_Document text_
○ ○ ○ ○
Thomas Sheraton (1751 – 22 October 1806) was a furniture designer, one of the "big three" English furniture makers of the 18th century, along with Thomas Chippendale and George Hepplewhite. Sheraton gave his name to a style of furniture characterised by a feminine refinement of late Georgian styles and became the most powerful source of inspiration behind the furniture of the late 18th century.

==Biography==
Sheraton was born in Stockton-on-Tees, County Durham, England – where nowadays there is a pub named after him. He was one of the leaders and preachers of the Stockton Baptist church and also preached elsewhere on his travels. He was apprenticed to a local cabinet maker and continued working as a journeyman cabinet maker until he moved to London in 1790, aged 39. There he set up as professional consultant and teacher, teaching perspective, architecture, and cabinet design for craftsmen. It is not known how he gained either the knowledge or the reputation which enabled him to do this but he appears to have been moderately successful.
○ ○ ○ ○
_Data to examine_
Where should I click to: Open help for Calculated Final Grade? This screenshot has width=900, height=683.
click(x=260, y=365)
○ ○ ○ ○
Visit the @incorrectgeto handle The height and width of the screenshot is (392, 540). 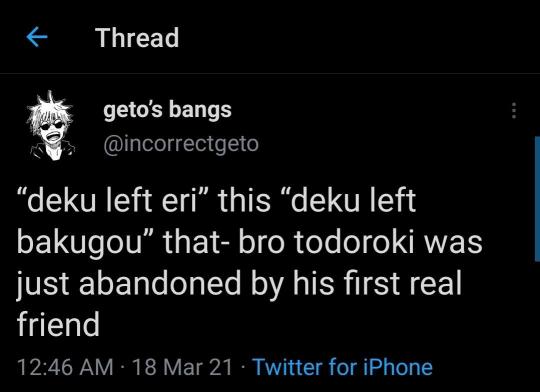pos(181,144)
○ ○ ○ ○
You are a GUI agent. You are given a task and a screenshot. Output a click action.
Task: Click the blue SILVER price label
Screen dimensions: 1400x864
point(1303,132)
○ ○ ○ ○
_Tasks to perform_
**1.** According to the text on Thomas Sheraton above, in what year did he move to London?
**2.** Summarize the text on Thomas Sheraton in two sentences.

_Answers to the tasks_
**1.** He moved to London in 1790, at age 39.

**2.** Thomas Sheraton (1751–1806) was an English furniture designer, one of the "big three" English furniture makers of the 18th century, and he gave his name to a style marked by a feminine refinement of late Georgian styles. Born in Stockton-on-Tees, he preached at the Stockton Baptist church and worked as a cabinet maker until 1790, when he moved to London and taught perspective, architecture, and cabinet design to craftsmen.